Some of those jewels that Garbee hopes Linux developers adopt are capabilities like backups and routine administrative tasks, such as resizing volume sizes.
“The enterprise expectation is that you can do those tasks with the file system remaining online, and that’s not currently part of mainstream default file system capabilities on Linux,” Garbee said.
“From our perspective, the timing is driven by a convergence of our interests in advancing Linux for use by enterprise customers,” Garbee added. “At the same time … the Linux kernel community and file system developers are realizing what they need to do and changes that may need to be made to deliver more capabilities to customers.”
For the past 16 years, the Tru64 AdvFS file system has been shipping to DEC, and later, Compaq and HP customers — Compaq bought out DEC in 1998, while HP merged with Compaq in a deal finalized in 2002.
Buying Compaq and AdvFS gave HP control over a second file system that differed significantly from the system used in its HP-UX Unix operating system.
Garbee said that while efforts had been underway to port AdvFS’s features to HP-UX, the initiative was scrapped to enable HP to focus on the Compaq transaction.
In 2004, the company dropped its previous plans of integrating the two systems entirely, instead opting to use Veritas’s file system and volume management technology to speed up deployment of similar features on HP-UX.

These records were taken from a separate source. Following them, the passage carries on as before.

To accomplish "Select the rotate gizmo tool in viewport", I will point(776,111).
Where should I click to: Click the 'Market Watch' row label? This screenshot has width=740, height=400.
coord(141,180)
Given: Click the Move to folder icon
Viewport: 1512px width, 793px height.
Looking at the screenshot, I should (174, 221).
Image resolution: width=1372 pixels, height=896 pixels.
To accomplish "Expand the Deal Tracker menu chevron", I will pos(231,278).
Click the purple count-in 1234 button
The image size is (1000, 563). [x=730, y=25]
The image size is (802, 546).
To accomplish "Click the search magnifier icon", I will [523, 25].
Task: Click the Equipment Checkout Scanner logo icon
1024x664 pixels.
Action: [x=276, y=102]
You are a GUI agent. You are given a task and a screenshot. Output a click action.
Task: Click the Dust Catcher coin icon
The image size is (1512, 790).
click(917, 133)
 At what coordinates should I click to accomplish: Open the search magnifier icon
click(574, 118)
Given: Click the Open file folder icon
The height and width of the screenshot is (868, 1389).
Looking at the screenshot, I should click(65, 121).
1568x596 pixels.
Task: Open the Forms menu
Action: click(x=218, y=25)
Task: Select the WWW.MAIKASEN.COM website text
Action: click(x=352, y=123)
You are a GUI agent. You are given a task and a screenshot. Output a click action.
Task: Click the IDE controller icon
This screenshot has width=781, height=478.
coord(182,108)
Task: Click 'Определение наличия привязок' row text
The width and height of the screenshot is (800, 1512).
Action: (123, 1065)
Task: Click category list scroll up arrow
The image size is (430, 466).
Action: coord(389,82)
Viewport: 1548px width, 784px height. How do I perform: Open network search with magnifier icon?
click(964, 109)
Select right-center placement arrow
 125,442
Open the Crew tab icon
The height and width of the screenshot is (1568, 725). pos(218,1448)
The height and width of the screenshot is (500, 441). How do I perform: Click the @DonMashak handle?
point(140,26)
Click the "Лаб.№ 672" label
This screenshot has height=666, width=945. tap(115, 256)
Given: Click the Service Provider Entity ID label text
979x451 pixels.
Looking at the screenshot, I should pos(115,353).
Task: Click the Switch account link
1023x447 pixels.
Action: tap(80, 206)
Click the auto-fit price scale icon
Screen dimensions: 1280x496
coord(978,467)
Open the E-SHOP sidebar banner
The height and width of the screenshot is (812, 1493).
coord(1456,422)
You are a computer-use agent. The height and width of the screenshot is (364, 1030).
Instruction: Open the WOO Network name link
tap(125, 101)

AdvFS development and support has continued at HP for Tru64 customers, however.
Unix file systems going open source is not a new thing. However, Garbee said HP’s approach, which lets developers pick and choose the features they want to integrate into their own projects, is a way of open sourcing a file system that coincides with the way that Linux itself works.
HP uses the GPLv2 license for AdvFS, which also serves to differentiate it from other open source Unix file systems, notably Sun’s ZFS.
“Sun’s ZFS is very interesting and very competent, but unfortunately as they did with the Solaris community, they chose to release under CDDL,” Garbee said, referring to the open source Common Development and Distribution License. “CDDL is a reasonable license, but it is incompatible with GPLv2, which is the license of the Linux kernel. So while ZFS is technically interesting, its choice of licensing makes it not relevant to Linux developers.”